The construction will also include four single-family homes behind the hotel on 16th Street N., acting as a buffer between the new building and Lyon Village’s existing single-family homes. The houses standing now, which are occupied by renters, according to the county, will be torn down and replaced.
The motion required amending the property’s General Land Use Plan, a process that began in 2009 before Wilson Tavern had even opened. Despite the lengthy process, County Board Chair Jay Fisette hailed the way the proposal made its way through the county government.
“What’s nice about today is we had three speakers, very little outstanding to talk about,” he said during the meeting. “That’s because the commissions did a great job, the community and neighbors did a great job in reaching an attractive end point. I hear it’s called the Dream Hotel. It’s been a dream process here in the end.”
The eight-story building will also include a 1,300-square-foot restaurant space, separate from the bar and cafe that will be in the hotel lobby. There will be 80 dedicated parking spaces and the building is expected to be LEED Gold-certified, which qualified the developer, Schupp Companies, for bonus density.
Of the three speakers, two were representatives of the Lyon Village and Clarendon-Courthouse Civic Associations, who endorsed the project. The third was Jim Hurysz, who criticized the Board for what he said was an unacceptably low contribution to the Affordable Housing Investment Fund: $586,000. The developer has agreed to contribute about $1.5 million to the county to replace the Courthouse Metro Station elevator with two high-speed units, County Manager Barbara Donnellan said.
“While some of us would like a larger amount [for affordable housing], a lot of times there are other community benefits that must be taken into consideration,” Board member Walter Tejada said. “We also have an amount that’s going to affordable housing. Would I want it to be more? Absolutely, but in other days, it would have been none.”

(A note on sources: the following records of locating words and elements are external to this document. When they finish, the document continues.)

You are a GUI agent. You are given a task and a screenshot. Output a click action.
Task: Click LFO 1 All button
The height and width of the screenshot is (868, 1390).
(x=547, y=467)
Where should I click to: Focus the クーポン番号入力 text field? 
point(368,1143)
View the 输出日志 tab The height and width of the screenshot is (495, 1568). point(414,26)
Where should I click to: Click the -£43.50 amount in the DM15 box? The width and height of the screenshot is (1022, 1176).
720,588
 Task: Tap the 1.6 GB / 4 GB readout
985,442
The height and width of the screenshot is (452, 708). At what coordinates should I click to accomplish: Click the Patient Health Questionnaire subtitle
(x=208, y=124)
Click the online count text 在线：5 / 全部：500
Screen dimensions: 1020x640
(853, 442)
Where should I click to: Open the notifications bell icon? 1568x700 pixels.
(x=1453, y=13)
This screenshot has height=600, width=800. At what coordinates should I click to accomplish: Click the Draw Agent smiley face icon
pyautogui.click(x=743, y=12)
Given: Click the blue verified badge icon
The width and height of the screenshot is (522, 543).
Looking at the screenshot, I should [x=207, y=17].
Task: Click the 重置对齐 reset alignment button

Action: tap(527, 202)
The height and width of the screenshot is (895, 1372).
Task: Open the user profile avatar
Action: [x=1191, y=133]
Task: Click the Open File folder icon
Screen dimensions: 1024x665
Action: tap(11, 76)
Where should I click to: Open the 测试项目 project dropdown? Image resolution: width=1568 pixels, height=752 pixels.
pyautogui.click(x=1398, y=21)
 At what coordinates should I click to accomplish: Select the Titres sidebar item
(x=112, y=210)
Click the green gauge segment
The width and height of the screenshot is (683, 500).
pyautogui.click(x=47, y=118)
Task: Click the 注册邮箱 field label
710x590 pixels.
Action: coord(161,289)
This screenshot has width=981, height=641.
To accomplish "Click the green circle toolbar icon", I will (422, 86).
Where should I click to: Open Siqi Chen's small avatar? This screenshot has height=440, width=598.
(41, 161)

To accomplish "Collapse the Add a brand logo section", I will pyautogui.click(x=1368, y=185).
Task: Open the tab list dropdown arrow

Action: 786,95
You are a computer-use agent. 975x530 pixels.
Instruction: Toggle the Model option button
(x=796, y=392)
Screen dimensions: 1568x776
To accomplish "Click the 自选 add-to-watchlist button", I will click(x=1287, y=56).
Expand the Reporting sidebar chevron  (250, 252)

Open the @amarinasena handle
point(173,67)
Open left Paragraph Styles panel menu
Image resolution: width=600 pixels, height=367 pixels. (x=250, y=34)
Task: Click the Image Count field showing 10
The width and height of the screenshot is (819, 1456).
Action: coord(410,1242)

The Metro elevator contribution, along with a previous contribution from the approved Clean Technology Center, will allow elevator construction to begin before 2020, Donnellan said, and funds at least 50 percent of the costs. It was originally planned for after 2020 in the 2013-2022 Capital Improvements Project.
Schupp Companies is also providing funds for constructing a bus shelter on Wilson Blvd and improving the streetscape in the area.